Reproduce the following data line for line, leaving out the pictures.

— Start Data shown —

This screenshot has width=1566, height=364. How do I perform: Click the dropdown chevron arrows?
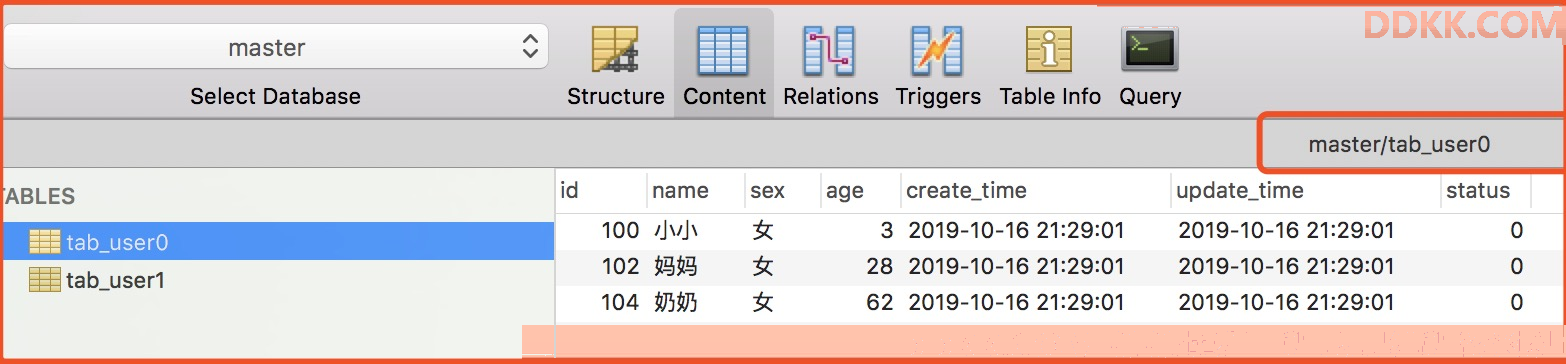click(x=530, y=47)
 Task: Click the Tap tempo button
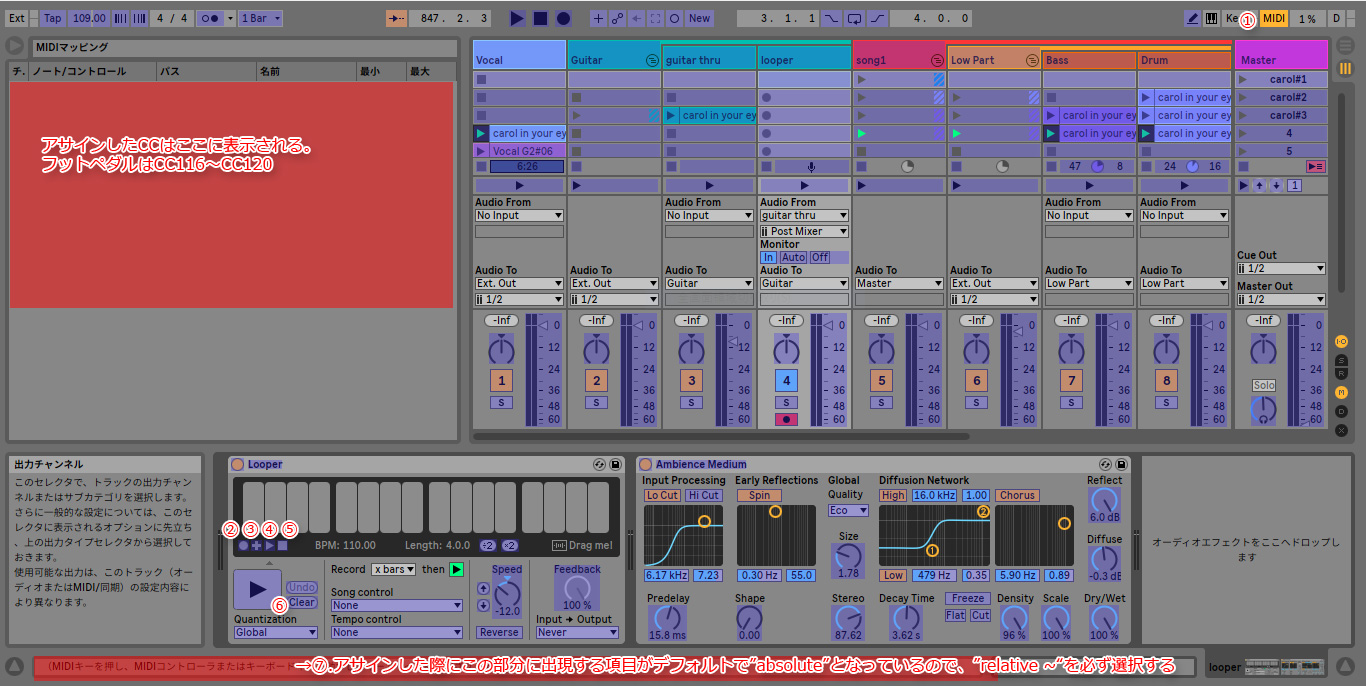point(53,18)
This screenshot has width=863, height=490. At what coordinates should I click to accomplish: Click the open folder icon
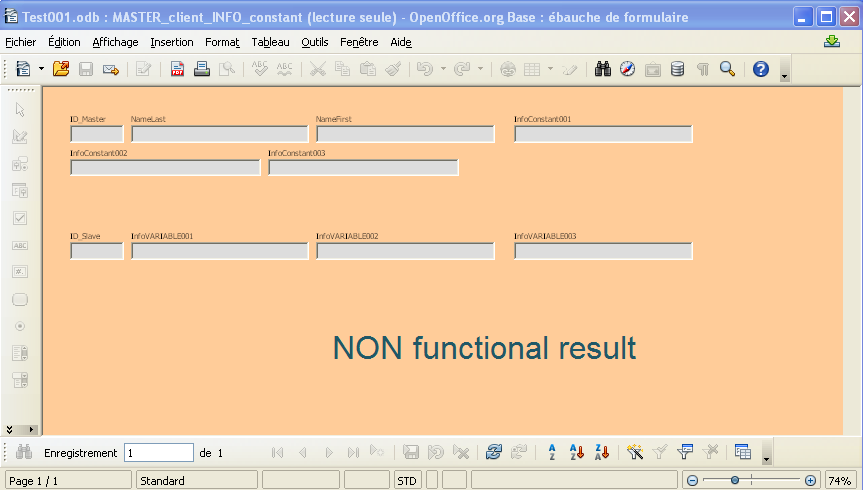pos(61,69)
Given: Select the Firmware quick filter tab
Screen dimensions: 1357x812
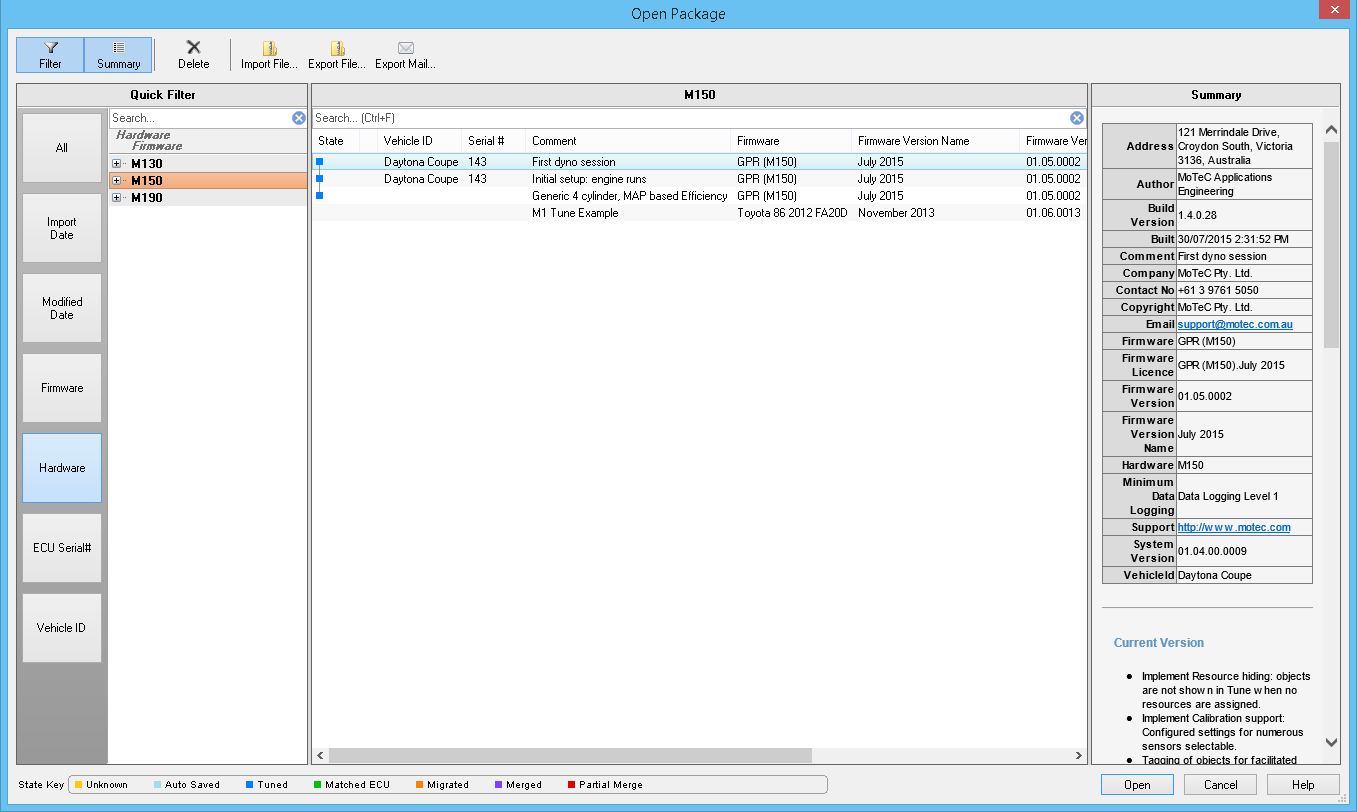Looking at the screenshot, I should [62, 388].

— End Data shown —

Solved problem
This screenshot has width=1566, height=364. How do I perform: Click the dropdown chevron arrows?
click(x=530, y=47)
 Task: Click the Tap tempo button
point(53,18)
This screenshot has width=863, height=490. At what coordinates should I click to accomplish: Click the open folder icon
pos(61,69)
Given: Select the Firmware quick filter tab
Screen dimensions: 1357x812
Looking at the screenshot, I should [62, 388].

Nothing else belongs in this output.